Sunday, March 14, 2010

Kooma Sushi Bar and Asian Fusion Restaurant, Wilmington, DE


I’ve been having a hard time writing this review, probably because after an evening in the darkness that is Kooma, I am blinded by the light -- the amount of light that most people and restaurants consider normal.  The amount of light that allows you to actually read the menu.  Of course, being Divas, we were able to read the menu BY PULLING OUT MINI-FLASHLIGHTS FROM OUR PURSES!   You get older, you get creative.  And you’re beyond being embarrassed.  We noticed other, younger diners struggling to hold the little table-top floating votives over their menus to read them.  We talked of offering them our flashlights – for a small fee, of course.  But we decided that they, too, should have the benefit of learning from experience.  Age may make you wiser, but it doesn’t necessarily make you kinder….
The restaurant is actually quite attractive.  The décor is modern and sleek, quite appropriate to the setting in the up-and-coming Wilmington Riverfront area.  The bar area is large and looks comfortable; it was quite full for much of the evening; there is also a second bar area, which was in use by a private party that night.   Here’s something strange:  no coatroom.  I asked and was told I hadn’t missed it; they didn’t have one.  Don’t get that at all; we do have winter here, as everyone should know after this season.  The tables in Kooma’s dining room had good spacing and the seating was comfortable.  On the minus side, the space is designed with a warehouse aesthetic: high ceilings, no rugs or curtains, and resulting bad acoustics.  This became annoyingly obvious once the entertainment, an acoustic group, came on; they were fine and not at all overly loud, but the lack of acoustic deadening made talking all but impossible.
Now, to the food…….
We started with a bowl of Edamame.  How much did we like this?  When the busboy came to take the plate away while there were still some edamame uneaten, he was taking his life in his hands.  The edamame pods were lightly salted, just enough to make them enjoyable but not so much that you felt a salt overload.

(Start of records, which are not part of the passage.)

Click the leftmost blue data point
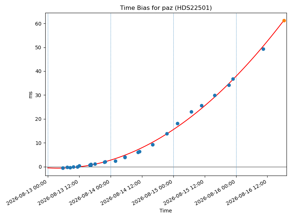This screenshot has width=292, height=219. point(63,168)
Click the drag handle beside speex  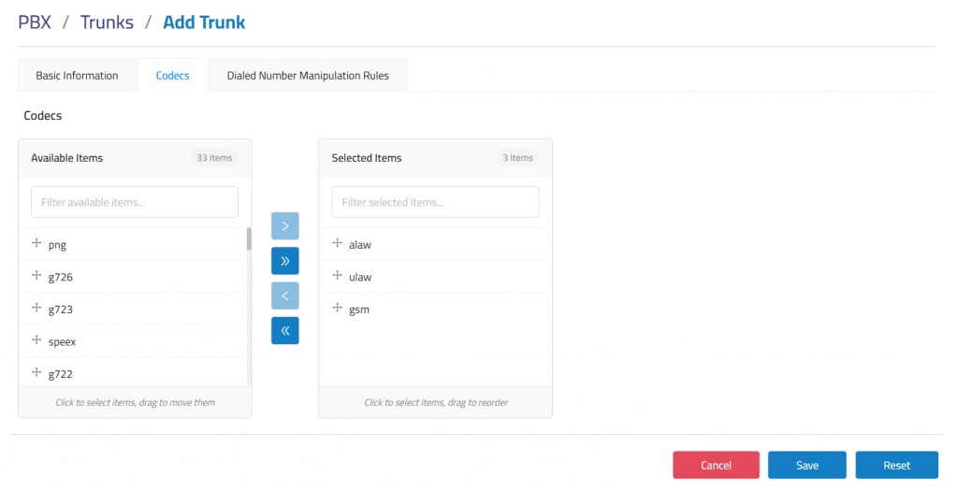(x=37, y=340)
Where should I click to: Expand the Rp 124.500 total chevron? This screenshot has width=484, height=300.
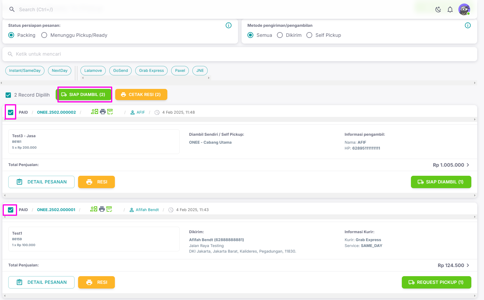(468, 265)
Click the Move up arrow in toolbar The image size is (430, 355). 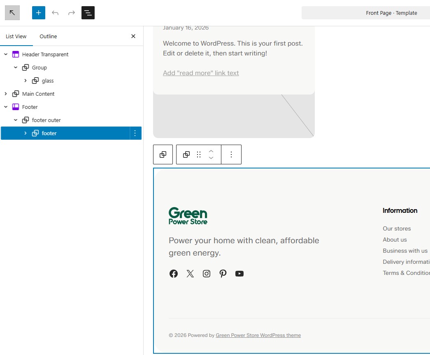click(211, 151)
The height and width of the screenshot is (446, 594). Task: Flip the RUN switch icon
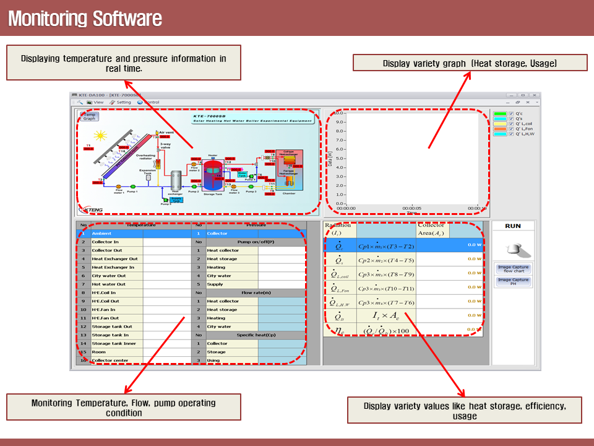click(513, 248)
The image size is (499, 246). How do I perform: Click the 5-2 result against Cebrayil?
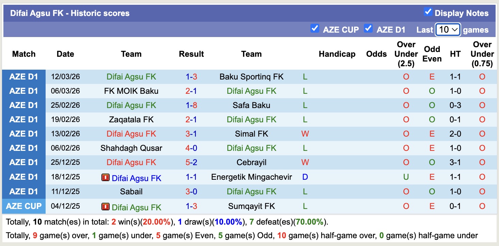pos(191,162)
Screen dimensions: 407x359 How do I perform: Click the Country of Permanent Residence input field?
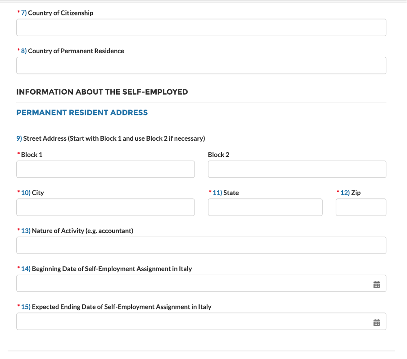pos(201,65)
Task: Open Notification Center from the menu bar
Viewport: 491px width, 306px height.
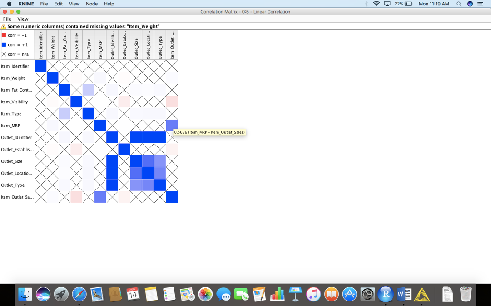Action: (x=480, y=4)
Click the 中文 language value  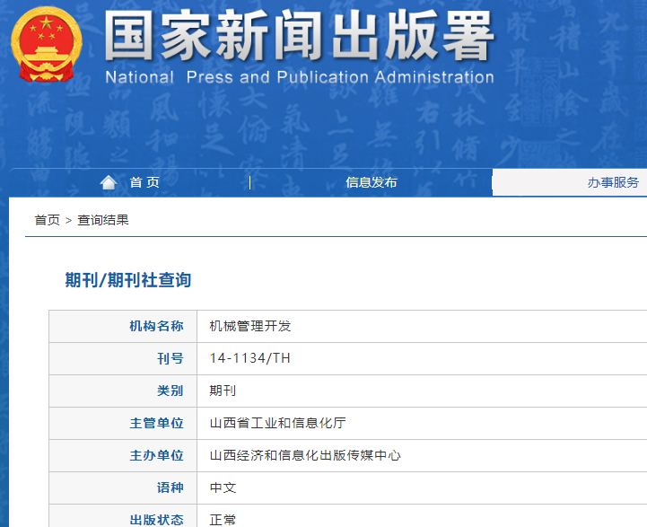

Next we shared the Appetizer Sampler:  shrimp shumai (steamed dumplings), vegetable tempura (lightly battered and deep fried), chicken yakitori (grilled white meat chunks with teriyaki sauce) and beef negimaki (grilled thinly sliced sirloin wrapped around cream cheese and scallions).  We gave high marks to all except the chicken yakitori; we felt the chicken was dry and the sauce bland.
We then ordered Seaweed Salad.  It was dressed with a sweet-tangy marinade, with sriracha painted in the center of the plate; you could add as much or as little of this quite spicy sauce as you wanted.  Kudos to our server for the presentation:  she served two plates of salad, each of which had two separate mounds of salad separated by the sriracha, making it easier for us to share.  Everyone enjoyed this salad.

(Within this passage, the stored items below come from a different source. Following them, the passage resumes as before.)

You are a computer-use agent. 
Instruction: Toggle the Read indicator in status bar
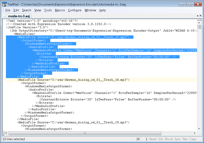(153, 139)
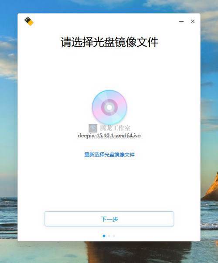Click the center hole of the disc
The image size is (218, 263).
(109, 107)
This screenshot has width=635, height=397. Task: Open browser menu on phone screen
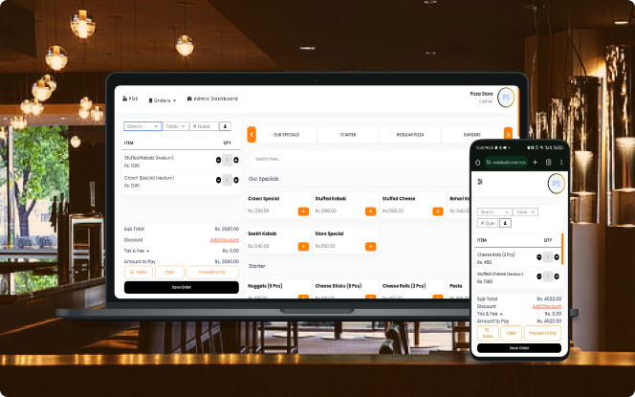click(559, 162)
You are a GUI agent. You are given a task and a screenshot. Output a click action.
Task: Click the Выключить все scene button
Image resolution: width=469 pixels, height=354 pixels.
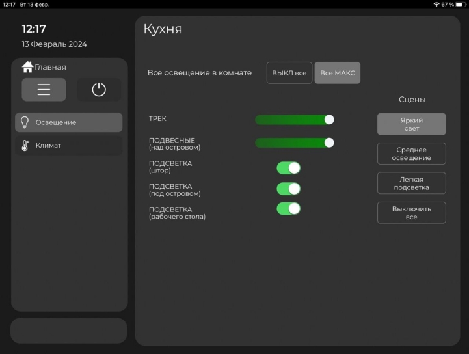[x=411, y=213]
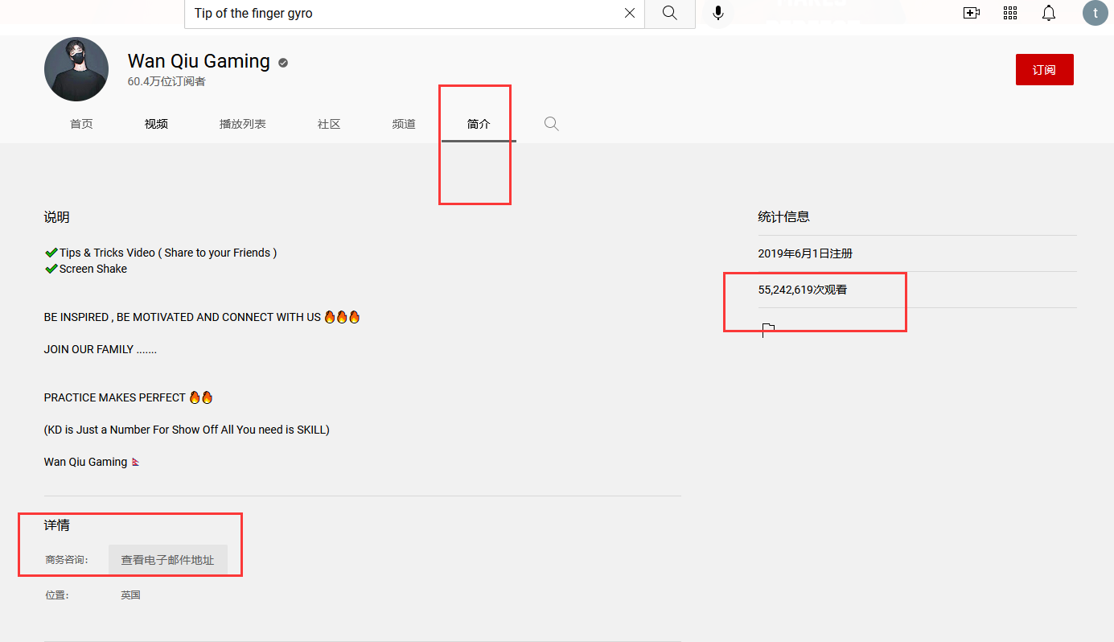
Task: Click the report user flag icon
Action: click(768, 329)
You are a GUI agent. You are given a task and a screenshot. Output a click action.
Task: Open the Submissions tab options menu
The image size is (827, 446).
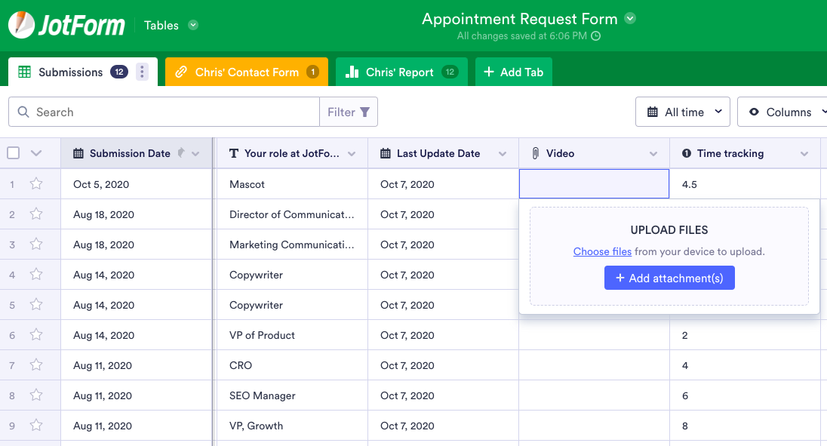(x=143, y=72)
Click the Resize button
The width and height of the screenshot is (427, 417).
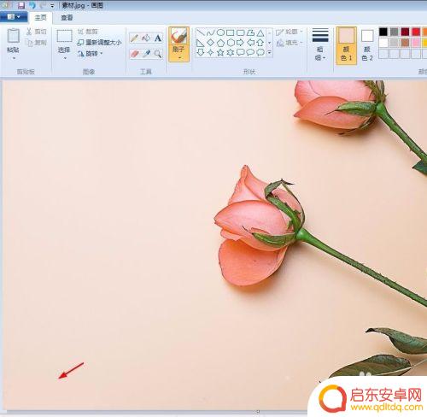coord(99,43)
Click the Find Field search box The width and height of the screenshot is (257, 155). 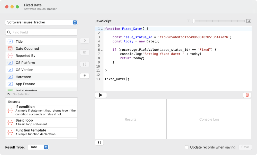(x=41, y=32)
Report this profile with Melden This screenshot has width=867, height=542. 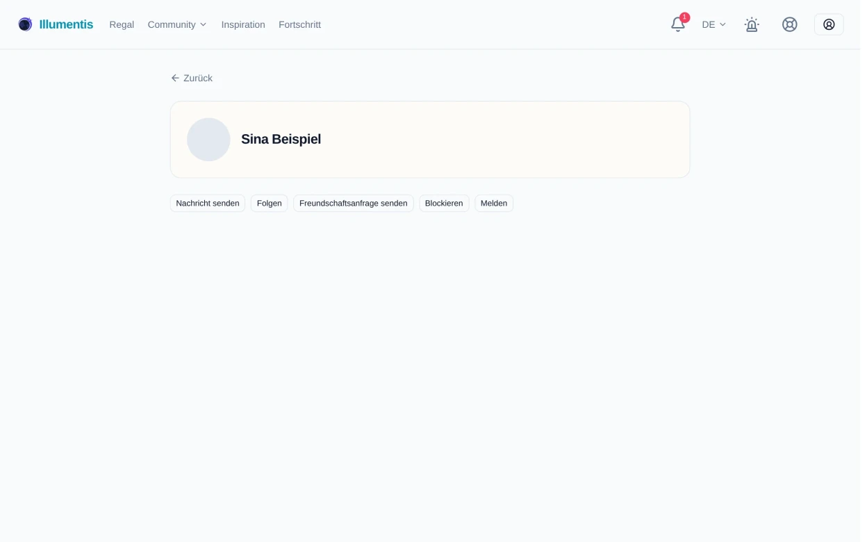[494, 203]
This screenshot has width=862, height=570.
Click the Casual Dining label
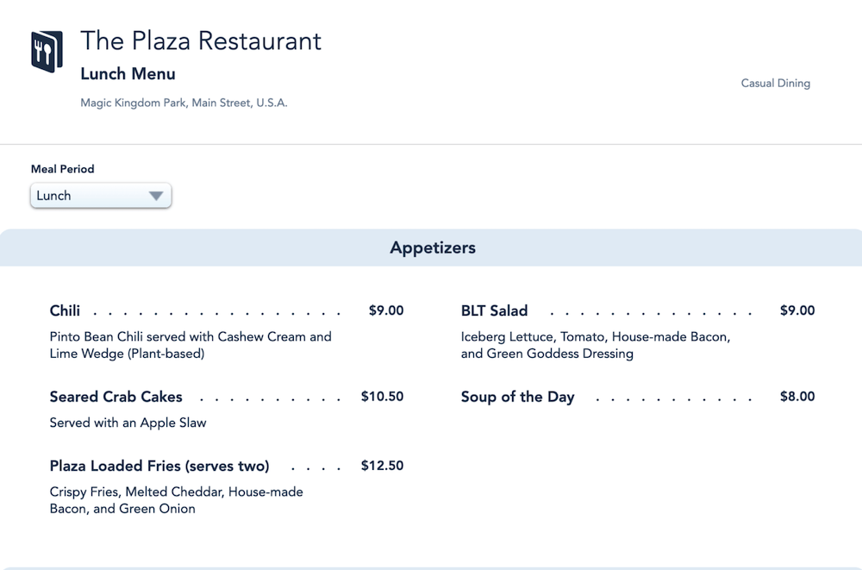[775, 83]
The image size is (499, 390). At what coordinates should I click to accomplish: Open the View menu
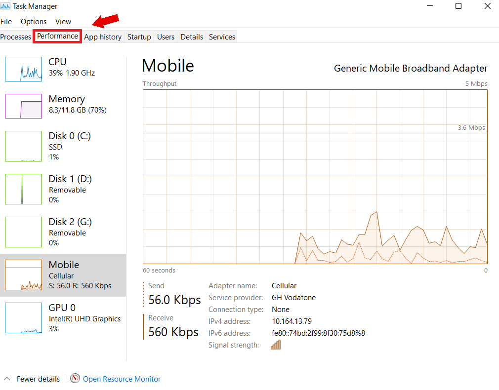[x=63, y=21]
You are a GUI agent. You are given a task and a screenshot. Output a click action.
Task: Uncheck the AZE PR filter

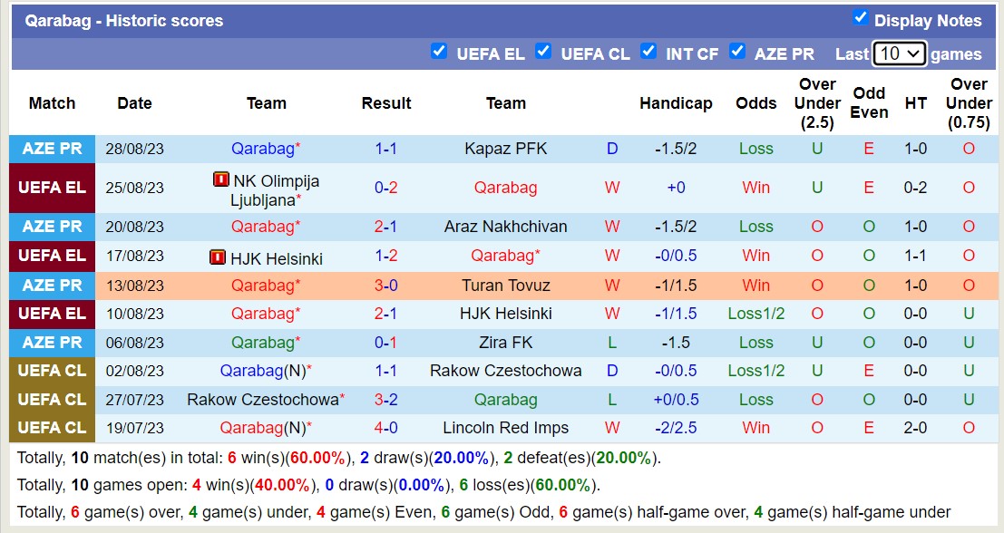738,53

For a main course, Nancy ordered Hibachi Shrimp.  She felt the hibachi sauce was lovely -- sophisticated, gingery and enjoyable.  The serving was generous and the rice very nice.  But the shrimp, which were large, of excellent quality and perfectly cleaned, were overcooked and dry!! 
Linda ordered Unadon, broiled eel in a sauce with rice.  The presentation in a covered ceramic bowl was lovely and the eel was very tasty and tender.  The sauce infused the rice with flavor.  Quite a nice dish, but there were no veggies so the meal seemed one-dimensional.  In the future, Linda will stick to eel in sushi and order some veggies in addition.

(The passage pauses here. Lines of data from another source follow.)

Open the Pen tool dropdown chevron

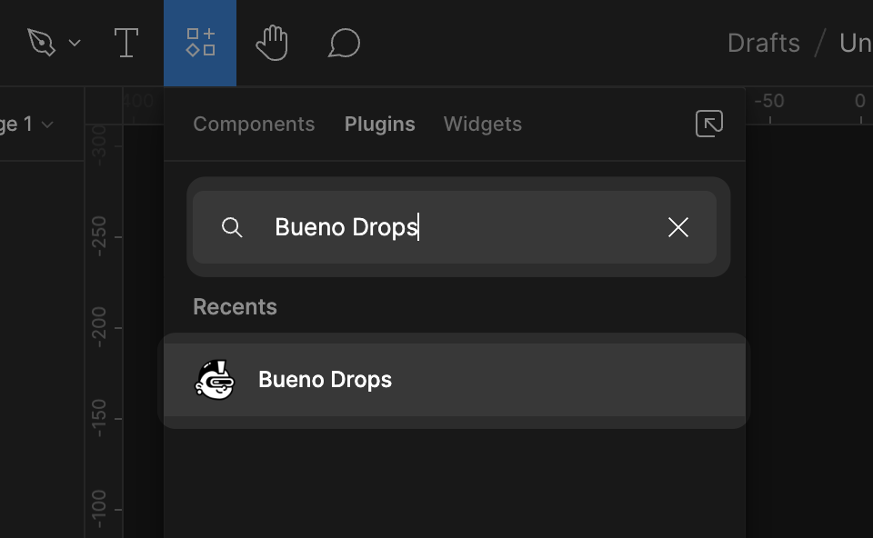(75, 43)
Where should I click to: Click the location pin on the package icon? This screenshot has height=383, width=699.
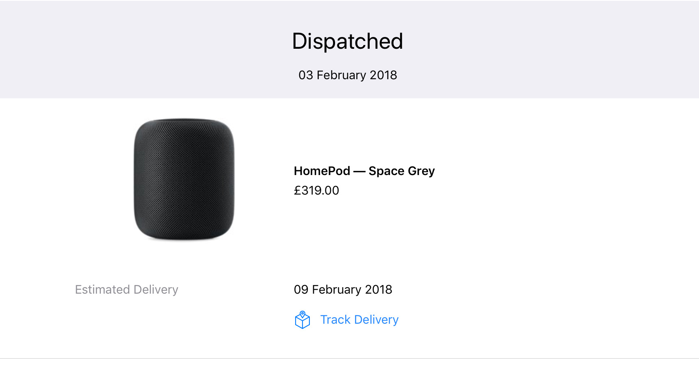[x=303, y=314]
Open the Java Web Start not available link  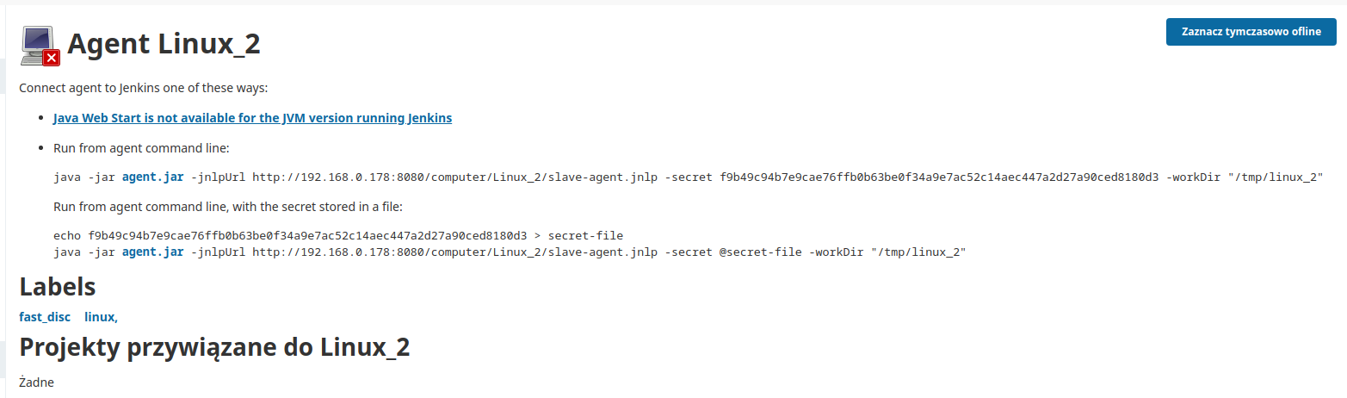click(252, 118)
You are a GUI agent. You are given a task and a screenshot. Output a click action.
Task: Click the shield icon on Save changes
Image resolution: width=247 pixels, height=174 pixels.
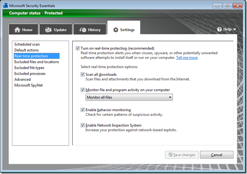tap(170, 155)
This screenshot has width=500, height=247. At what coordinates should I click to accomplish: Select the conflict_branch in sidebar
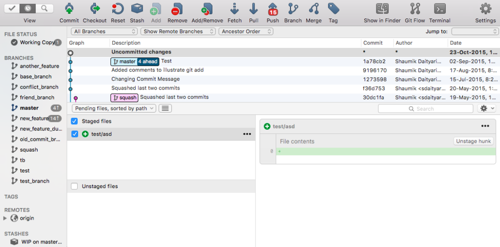(39, 87)
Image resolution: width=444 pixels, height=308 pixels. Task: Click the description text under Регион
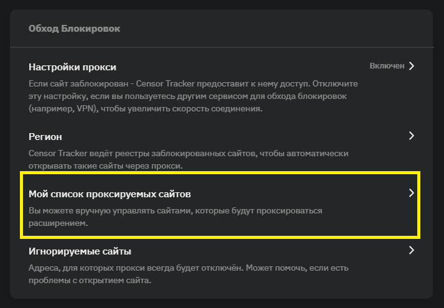187,159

Nanzie and I both had Bibimbab, a Korean specialty.  Nanzie had the Seafood Bibimbab, basically a big sushi-style seafood salad with rice.  She enjoyed it but didn’t love it.  The tobiko (fish roe) was a nice touch and there was plenty of seafood, all of excellent quality, but the greens in the salad were not chilled enough so they seemed a little wilted.  I ordered the Stone Pot Bibimbab.  This is beef, eggs, veggies and rice served in a heated stone pot.  If you don’t keep stirring, the rice sticks to the hot pot and burns (that is the nature of this entrée and part of its appeal is the crunchy rice that develops).  I liked this enough to take home a doggie bag.
Then we decided to order dessert; not our best decision of the evening.  We ordered the Tempura Ice Cream, described on the menu as “ginger ice cream wrapped in pound cake and fried in our light tempura batter, topped with whipped cream.”  We ordered one serving for four people – and didn’t finish it.  The fried tempura batter was soggy, the pound cake was soggy, the ginger ice cream was not gingery, the chocolate sauce tasted just like Hershey’s.  If four people don’t finish one serving, that really does speak for itself.

Would we go back???  No, not for dinner on a night when there is entertainment, but maybe for lunch.  Not because the meal was bad.  It is just not a place for every diner.  The owners know their demographic – young professionals who work and live in the downtown area -- and they have designed a restaurant that serves that demographic well.  We just are not part of that cohort.